### THE INPUT ###

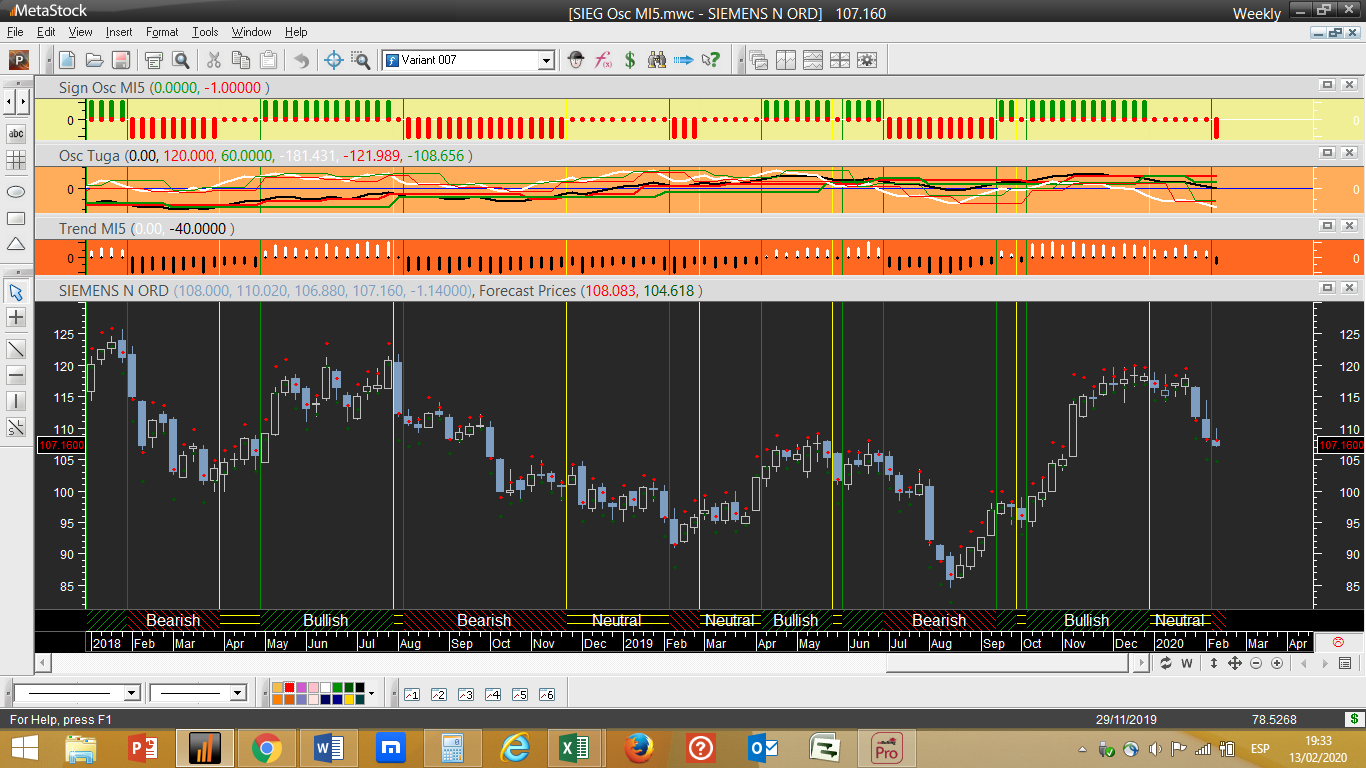Select the abc text tool
Image resolution: width=1366 pixels, height=768 pixels.
click(16, 133)
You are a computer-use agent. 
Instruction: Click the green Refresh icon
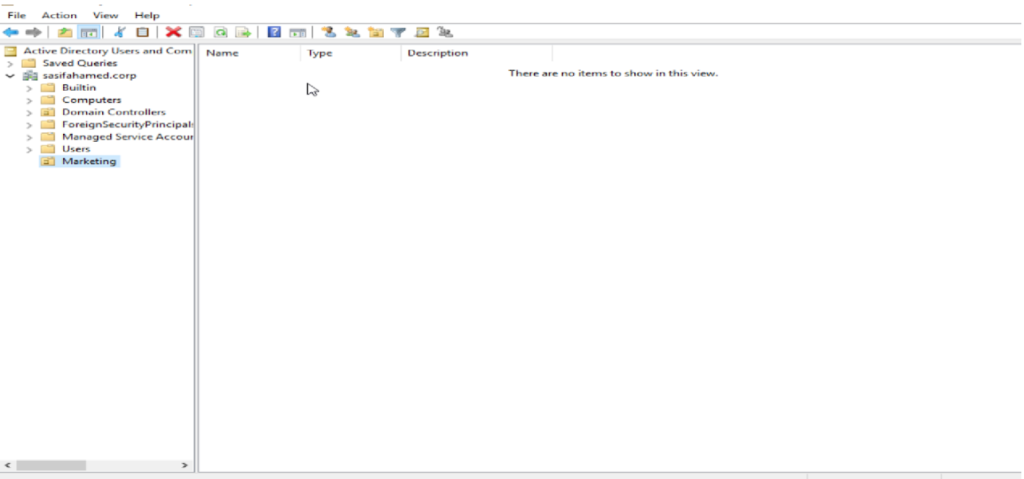[x=220, y=33]
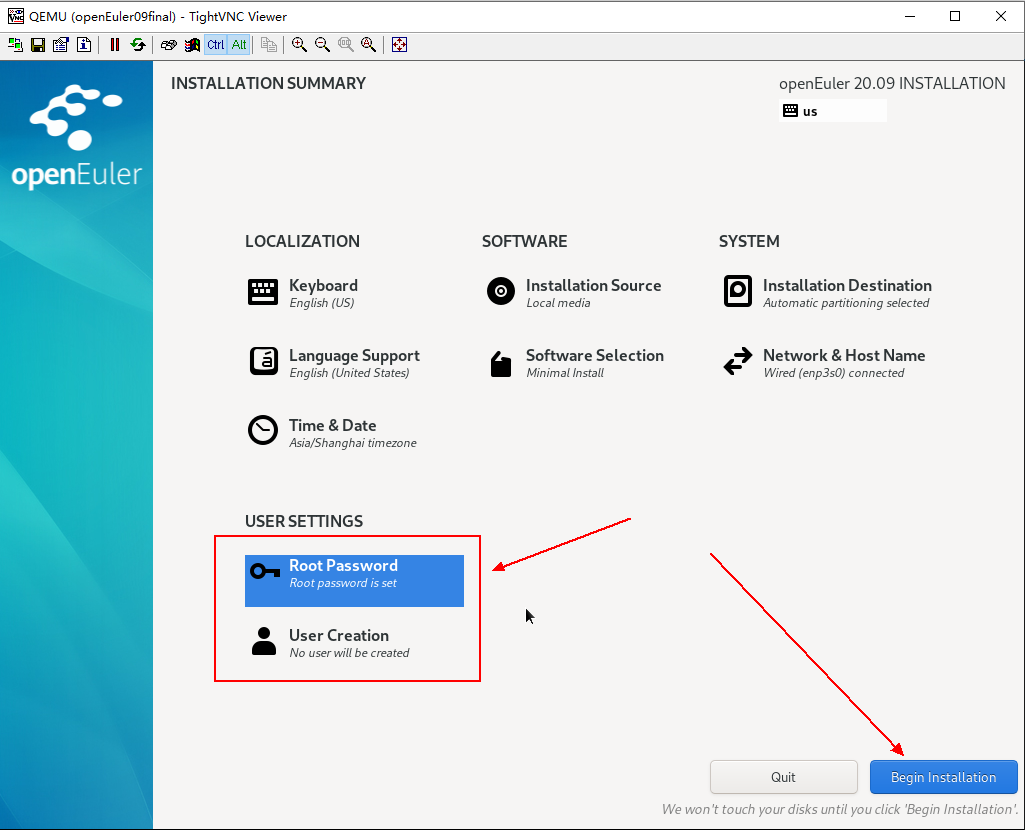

###

• _WORK INSTRUCTION_: Transcribe exactly the lines from the one containing "You are a computer-use agent." through the last line of the records above, and nothing else. Leave out the pictures.

• _EXERCISE SOLUTION_:
You are a computer-use agent. 
Instruction: Click the green Refresh icon
[x=220, y=33]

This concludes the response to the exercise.